We recently had to remind ourselves how different operating-systems terminate the end of a line of text.
All operating-systems use a special character (or combination of characters) to indicate the end of one line and the start of another. Unfortunately different operating-systems use different conventions and interpret these characters differently, which can cause problems when transferring text documents from one system to another (using SSH, SFTP, SCP or FTP [in binary mode]).
In particular the three most common operating-systems (Windows, Linux/Unix and Mac OS) all treat line-endings differently. All of these operating-systems started life supporting the ASCII character set, which standardises 128 different 'characters' as decimal values, including 'special' characters, such as those used to indicate the end of a line.
Without going into specifics:
ASCII Value of 65 = Letter 'A'
ASCII Value of 66 = Letter 'B'
...
ASCII Value of 90 = Letter 'Z'
etc
Most operating-systems have now moved to natively support Unicode characters sets (most noticeably UTF-8). However, Unicode is backwards-compatible with ASCII, so the traditional line-ending problem still exists!
Briefly then, there are two 'special' characters in the ASCII (and hence Unicode) character-sets that are typically used to denote the end of a line:
ASCII Value of 10 = CR -> Carriage Return
ASCII Value of 13 = LF -> Line Feed
Why two values?
The reason originates from the days of type-writers, which classically had two separate keys to start a new line; the carriage-return key (which returned the 'carriage' [containing the inking ribbon] back to the left of the type-writer) and the line-feed key (which shunted the paper up by one line).
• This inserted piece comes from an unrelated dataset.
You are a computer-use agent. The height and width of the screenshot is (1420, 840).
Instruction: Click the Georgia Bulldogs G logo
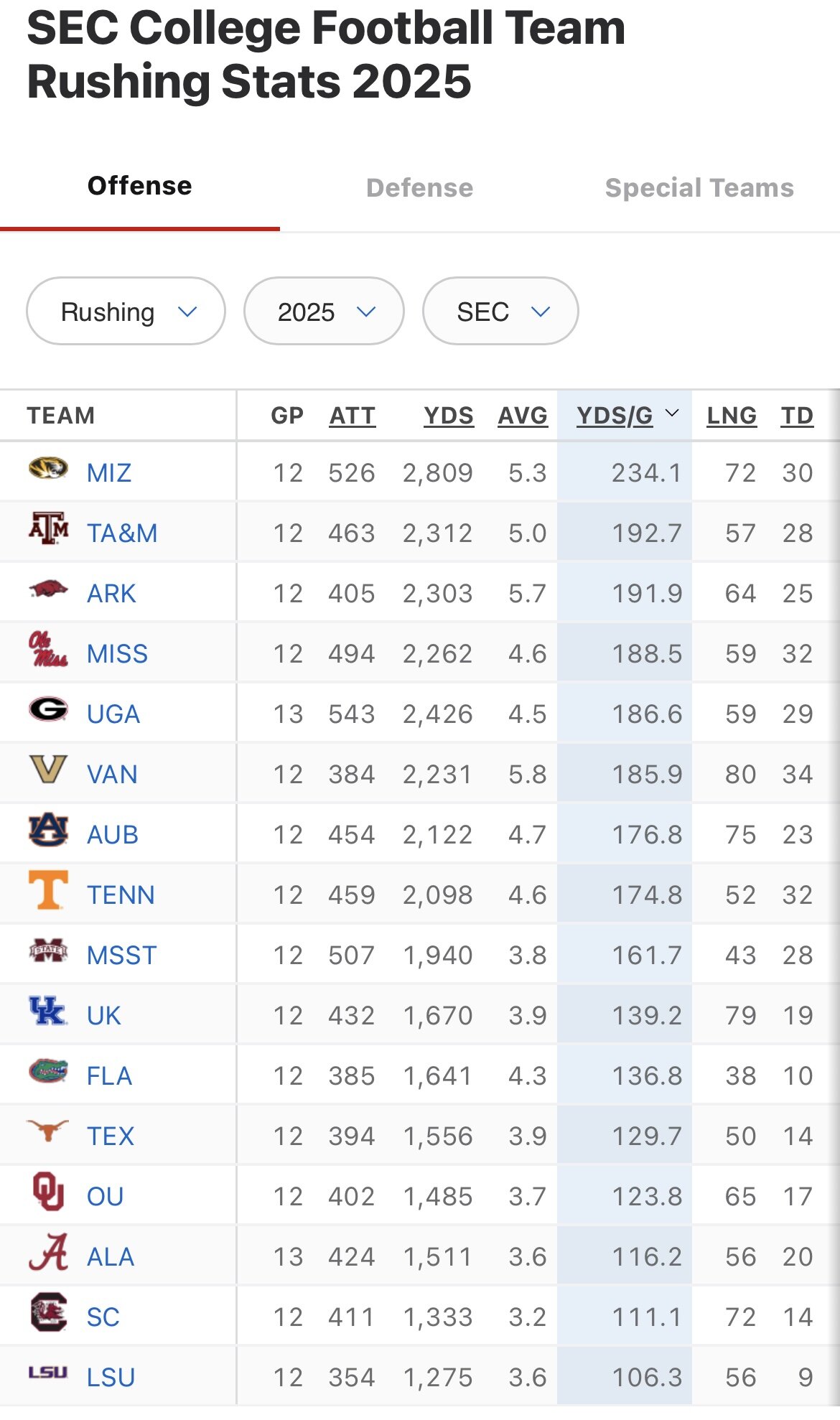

These were two separate actions, done by two separate keys on the typewriter.
Consider the following - a typist might need to correct a spelling mistake on a line they have just typed; in this case they would only press the carriage-return key in order to release the carriage and send it back to the left of the type-writer. They would then use correctional fluid (or some other technique) to erase the incorrect character(s), before manually moving the 'carriage' forwards to the relevant position on the line and typing over the mistake.
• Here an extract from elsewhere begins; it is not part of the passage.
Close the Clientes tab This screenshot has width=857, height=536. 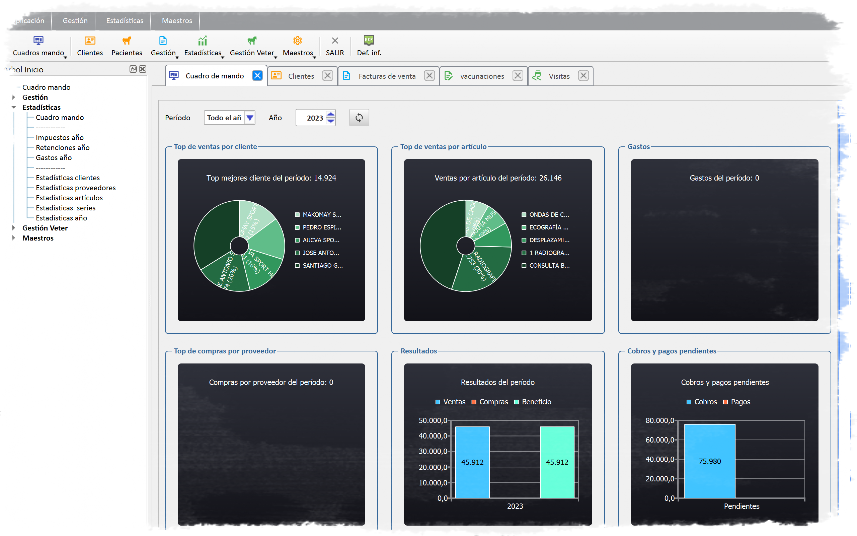pyautogui.click(x=327, y=76)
Once the mistake has been corrected the typist would press both the carriage-return and the line-feed keys to return the carriage back to the left and shunt the paper up, so they can start typing a new line.
When the ASCII standard was defined (1963) it was largely based on existing typewriter keyboards - consequently both the CR and LF keys were included as ASCII values.
However, computers only require a single value to denote the end of a line. This meant that operating-system programmers had two ASCII codes to choose between - sure enough, different authors chose different characters!
These are the current conventions:
Windows : CRLF
Linux : LF
Mac : CR
In other words, Linux (and Unix) systems do not use the carriage-return (CR) ASCII representation to denote the end of a line; these operating-systems use just the LF character. True to form the Mac OS operating-system uses exactly the opposite - a CR character represents the end of a line, with the LF character not being used.
Finally, the Microsoft operating-systems (starting from MS-DOS) use both ASCII characters to represent a new line - a CR followed by a LF.
None of these is wrong - at the end of the day it shouldn't really matter what character is used, as long as the convention is well-know and followed.
However, from a historical perspective we can see that the Microsoft approach follows the original typewriter most accurately - the disadvantage of this approach is that each line of text contains an extra character that is arguably redundant. This in turn can result in larger file-sizes.